Google a lancé Gemini 2.5 Pro en mars 2025 mais n’a pas publié de fiche technique complète à ce moment-là, bien qu’elle ait affirmé que le modèle surpassait ses concurrents sur des critères clés [1]. À la place, une fiche technique simplifiée de six pages a été publiée trois semaines plus tard, que certains experts en gouvernance de l’IA ont jugée insuffisante et préoccupante [1]. La lettre souligne que le document manquait de détails substantiels sur les évaluations externes et ne confirmait pas si des agences gouvernementales, telles que le U.K. AI Security Institute, avaient participé aux tests [1]. Ces omissions soulèvent des inquiétudes quant à la transparence des pratiques de sécurité de l’entreprise.
En réponse à ces critiques, un porte-parole de Google DeepMind a précédemment déclaré à Fortune que toute suggestion selon laquelle l’entreprise ne respecterait pas ses engagements était « inexacte » [1]. L’entreprise a également indiqué en mai qu’un rapport technique plus détaillé serait publié lorsque la version finale de la famille de modèles Gemini 2.5 Pro serait disponible. Un rapport plus complet a finalement été publié fin juin, plusieurs mois après la mise à disposition de la version complète [1]. Le porte-parole a réaffirmé que l’entreprise respecte ses engagements publics, y compris les Seoul Frontier AI Safety Commitments, et que Gemini 2.5 Pro avait subi des contrôles de sécurité rigoureux, y compris des évaluations par des testeurs tiers [1].

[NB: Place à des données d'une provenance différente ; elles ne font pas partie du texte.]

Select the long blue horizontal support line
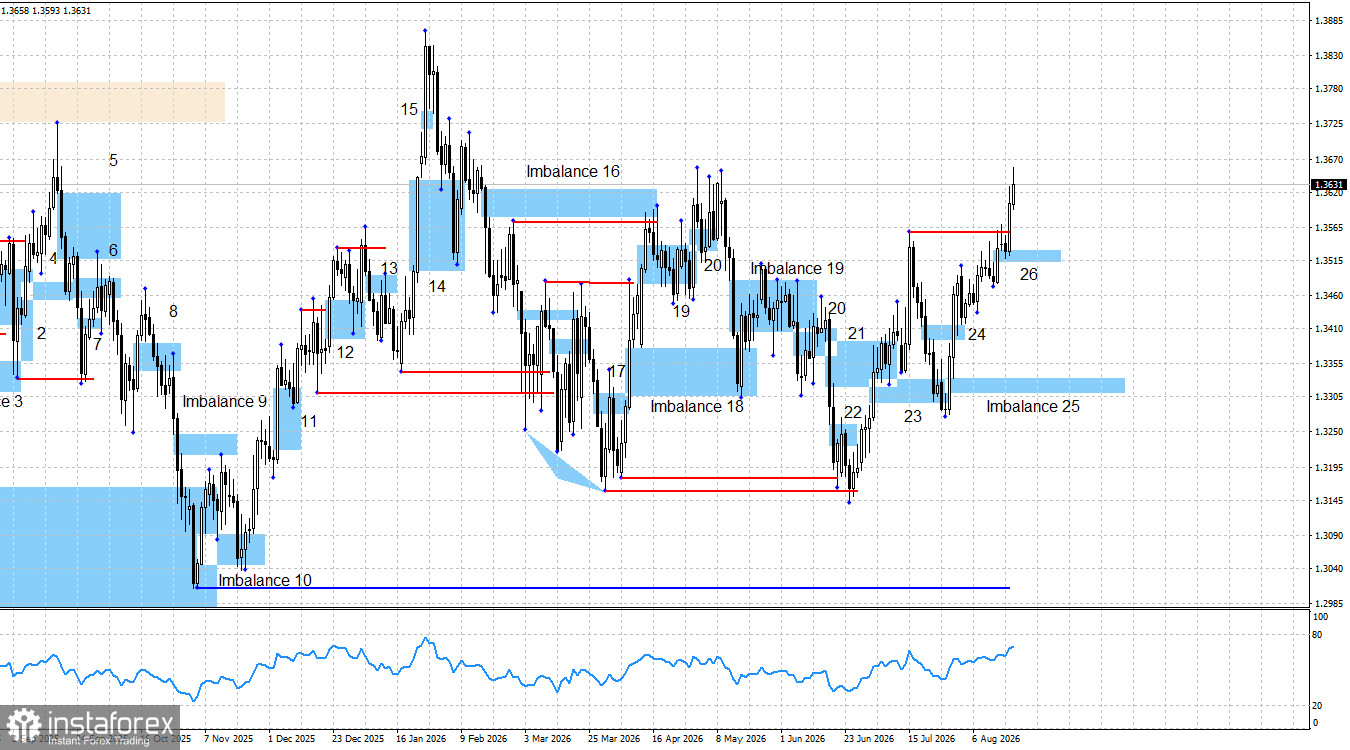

La lettre note également que l’absence de fiche technique pour Gemini 2.5 Pro semblait contredire d’autres engagements pris par Google, tels que les White House Commitments de 2023 et un Code de conduite volontaire sur l’intelligence artificielle signé en octobre 2023 [1]. La situation n’est pas propre à Google. Meta a fait face à des critiques similaires pour sa fiche technique minimale et limitée du modèle Llama 4, tandis qu’OpenAI a choisi de ne pas publier de rapport de sécurité pour son modèle GPT-4.1, invoquant son statut non-frontier [1]. Ces développements suggèrent une tendance plus large dans l’industrie où les divulgations sur la sécurité deviennent moins transparentes ou sont tout simplement omises.
La lettre appelle Google à réaffirmer ses engagements en matière de sécurité de l’IA en définissant clairement le déploiement comme le moment où un modèle devient accessible au public, en s’engageant à publier les rapports d’évaluation de la sécurité selon un calendrier défini pour toutes les futures sorties de modèles, et en assurant une transparence totale pour chaque sortie en nommant les agences gouvernementales et les tiers indépendants impliqués dans les tests, ainsi que les calendriers exacts des tests [1]. Lord Browne of Ladyton, signataire de la lettre et membre de la Chambre des Lords, a averti que si les principales entreprises d’IA considèrent les engagements de sécurité comme optionnels, cela pourrait conduire à une dangereuse course au déploiement de systèmes d’IA de plus en plus puissants sans garanties adéquates [1].